No nieee..długo tak nie mogę ukrywać. Nie wiem jak ja to zmyje..to jest jakiś koszmar.
Normalnie nie wierzę. Zabiję go jak tylko go spotkam.
- Córciu, ile ty się kompiesz ?? - spytała.
- No mamo..daj mi czas - odpowiedziałam z minimalnym podniesieniem tonu. - Dasz mi odrobinę prywatności ? - zapytałam z lekką złością na twarzy. No normalnie nie moge. Spokoju mi nie da. Muszę szybko coś wymyślić...proszę...OOO MAM !!! Przecież nie próbowałam jeszcze rozpuszczalnikiem...!! Jaka ja jestem głupia..zaraz, zaraz, a gdzie ten rozpuszczalnik !? Kate, tylko nie mów, że jest w kuchni w której siedzi mama z tatą...poszukałam w szawce w łazience...A JEDNAK !!! Jest w łazience...wyszłam z łazienki okryta ręcznikiem ( oczywiście, że niby wyszłam z wanny ) Weszłam do kuchni i powiedziałam.

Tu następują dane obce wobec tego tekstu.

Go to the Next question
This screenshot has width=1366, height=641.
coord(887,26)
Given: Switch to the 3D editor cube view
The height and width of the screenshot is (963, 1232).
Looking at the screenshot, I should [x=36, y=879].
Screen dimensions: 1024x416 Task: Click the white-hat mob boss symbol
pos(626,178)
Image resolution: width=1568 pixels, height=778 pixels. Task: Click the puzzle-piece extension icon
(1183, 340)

- Mamo, zaraz wracam do łazienki. Muszę się tam ubrać. Muszę tylko coś wziąść z kuchni. - kłamałam. Otworzyłam szafkę i wyciągnełam rozpuszczalnik.
- Dobrze. Po co Ci rozpuszczalnik ?? - zapytała z podejrzliwą miną.

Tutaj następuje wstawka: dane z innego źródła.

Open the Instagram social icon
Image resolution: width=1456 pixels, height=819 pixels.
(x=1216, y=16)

- Aaaaaa...malowałam paznokcie po wyjściu z wanny i skapało na podłogę, a skończył mi się zmywacz. Więc spróbuję rozpuszczalnikiem. - powiedziałam licząc na to, że mama się nie skapnie.
- Aha...rozumiem, choć nie wiem czy zejdzie Ci rozpuszczalnikiem. - oznajmiła z miną nie za bardzo pewną odpowiedzi.
- Spróbuję..- oznajmiłam.
Uff...naszczęście się udało..weszłam do łazienki i zamknęłam się na klucz. Mocno szorowałam lustro. Powoli schodziło. Po piętnastu minutach nie było śladu. Gdy wyszłam, mama pyta podejrzliwie:
- Co tak długo Ci to zajęło ?? -
- Zmyło się, ale spaprały mi sie paznokcie i musiałam poprawiać. No i jeszcze musiałam sie ubrać i umyć zęby. Co tak się dziwisz ?? Takim dziewczynom jak ja potrzeba więcej czasu na toaletę..- oznajmiłam z lekkim bananem.
- Dziwię się, bo jeszcze nigdy tak długo nie siedziałaś w łazience. - powiedziała.
- No to widzisz, potrzebowałam. - odpowiedziałam uśmiechając się do niej.
- Nie jesteś głodna ?? - zapytała. - Chodź, zjedz z nami. - powiedziała.
- Nie dzięki, nie jestem głodna. - odpowiedziałam z miną pełną niechęci. Poszłam do swojego pokoju.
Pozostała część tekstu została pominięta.